And you must not be offended, my dear Socrates, for I am speaking out of good-will towards you, if I ask whether you are not ashamed of being thus defenceless; which I affirm to be the condition not of you only but of all those who will carry the study of philosophy too far. For suppose that some one were to take you, or any one of your sort, off to prison, declaring that you had done wrong when you had done no wrong, you must allow that you would not know what to do:—there you would stand giddy and gaping, and not having a word to say; and when you went up before the Court, even if the accuser were a poor creature and not good for much, you would die if he were disposed to claim the penalty of death. And yet, Socrates, what is the value of

“An art which converts a man of sense into a fool,”

who is helpless, and has no power to save either himself or others, when he is in the greatest danger and is going to be despoiled by his enemies of all his goods, and has to live, simply deprived of his rights of citizenship?—he being a man who, if I may use the expression, may be boxed on the ears with impunity. Then, my good friend, take my advice, and refute no more:

“Learn the philosophy of business, and acquire the reputation of wisdom. But leave to others these niceties,”

whether they are to be described as follies or absurdities:

“For they will only Give you poverty for the inmate of your dwelling.”

Cease, then, emulating these paltry splitters of words, and emulate only the man of substance and honour, who is well to do.

Plato, Republic I  Thrasymachus’ Argument

Glaucon and the rest of the company joined in my request, and Thrasymachus, as any one might see, was in reality eager to speak; for he thought that he had an excellent answer, and would distinguish himself. But at first he affected to insist on my answering; at length he consented to begin. Behold, he said, the wisdom of Socrates; he refuses to teach himself, and goes about learning of others, to whom he never even says Thank you.

That I learn of others, I replied, is quite true; but that I am ungrateful I wholly deny. Money I have none, and therefore I pay in praise, which is all I have; and how ready I am to praise any one who appears to me to speak well you will very soon find out when you answer; for I expect that you will answer well.

Listen, then, he said; I proclaim that justice is nothing else than the interest of the stronger. And now why do you not praise me? But of course you won’t.

Let me first understand you, I replied. Justice, as you say, is the interest of the stronger. What, Thrasymachus, is the meaning of this?
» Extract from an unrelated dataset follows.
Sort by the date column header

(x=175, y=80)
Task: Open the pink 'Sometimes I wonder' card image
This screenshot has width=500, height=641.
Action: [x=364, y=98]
You cannot mean to say that because Polydamas, the pancratiast, is stronger than we are, and finds the eating of beef conducive to his bodily strength, that to eat beef is therefore equally for our good who are weaker than he is, and right and just for us?

That’s abominable of you, Socrates; you take the words in the sense which is most damaging to the argument.

Not at all, my good sir, I said; I am trying to understand them; and I wish that you would be a little clearer.

Well, he said, have you never heard that forms of government differ; there are tyrannies, and there are democracies, and there are aristocracies?

Yes, I know.

And the government is the ruling power in each state?


And the different forms of government make laws democratical, aristocratical, tyrannical, with a view to their several interests; and these laws, which are made by them for their own interests, are the justice which they deliver to their subjects, and him who transgresses them they punish as a breaker of the law, and unjust. And that is what I mean when I say that in all states there is the same principle of justice, which is the interest of the government; and as the government must be supposed to have power, the only reasonable conclusion is, that everywhere there is one principle of justice, which is the interest of the stronger.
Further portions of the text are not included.